Photo: Kisa Toyoshima『心臓』(2004年)

しかし、ブルジョワにとって、トラウマや不安・嫉妬・憎悪・殺意などの衝動的であり無意識下に存在する感情は、完全に治癒できるものとは思えなかったようだ。これらの感情や心の傷は制作において役割を果たすものであり、芸術として昇華させるものだと考えたブルジョワは、それを最晩年の98歳まで続けた。

Photo: Kisa Toyoshima『無題』(2009年)

「地獄は素晴らしかったわ」というブラックユーモアを交えた軽やかなブルジョワの言葉は、苦しみを抱えながらも地獄からはい上がり、人生を生き抜いた強靭(きょうじん)な心を表現している。

二面性を持つ作品群

会場では、母や父を主とした人間関係、そして、関係の修復や心の解放をテーマとした100点以上の作品群が空間を埋め尽くす。

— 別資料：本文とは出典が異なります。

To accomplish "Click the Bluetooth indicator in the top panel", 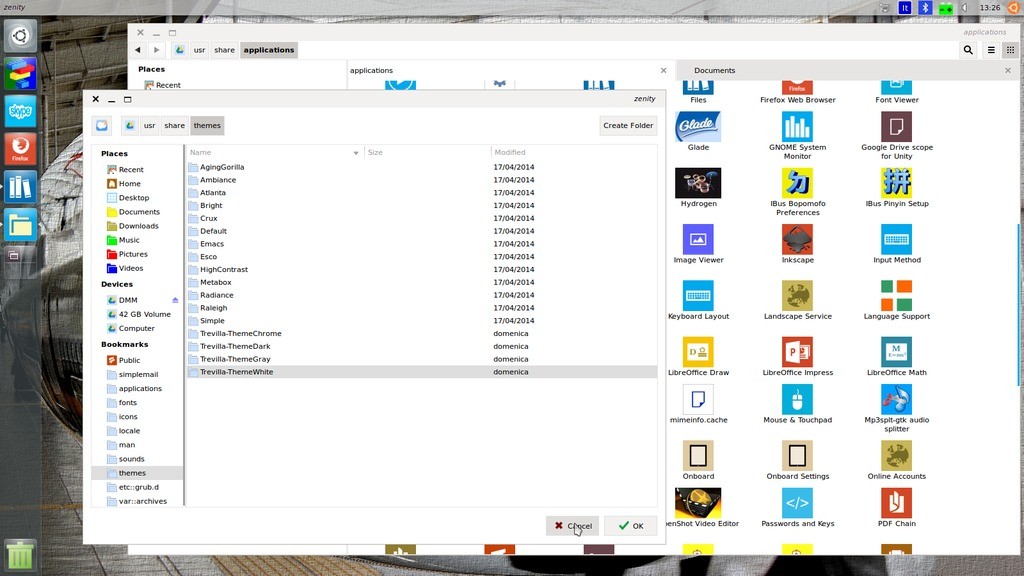I will click(x=926, y=7).
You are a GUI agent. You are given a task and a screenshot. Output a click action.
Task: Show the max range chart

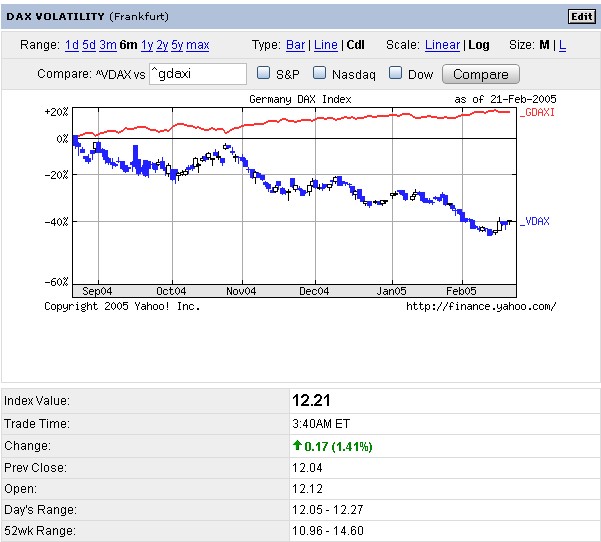point(198,45)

Photo: Kisa Toyoshima『かまえる蜘蛛』(2003年)

母をテーマとした作品『かまえる蜘蛛』(2003年)は、母性の複雑性を表現したもの。クモが子どもに餌を与えるように、家族に惜しみない愛情を注ぐ母を表現すると同時に、獰猛(どうもう)な捕食者としての母性も表現する。

母とは、時に我が子を不安にさせる存在でもあり、他者に害を与えてまで子を守ろうとする暴力的な母性愛の側面を持つ。200キロの重量を持つ本作品は、非常に重厚感があり、鬼気迫るものがある。

Photo: Kisa Toyoshima『自然研究』(1984年)

犬と人間が合体したような作品『自然研究』(1984年)は、男性と女性、人間と動物の違いをも超えたような存在に見受けられる。ブルジョワの自画像でもあるという頭部のない姿からは、家族を守るために他者を威嚇することもいとわない番犬のような、母性の持つ二面性がここでも感じられるだろう。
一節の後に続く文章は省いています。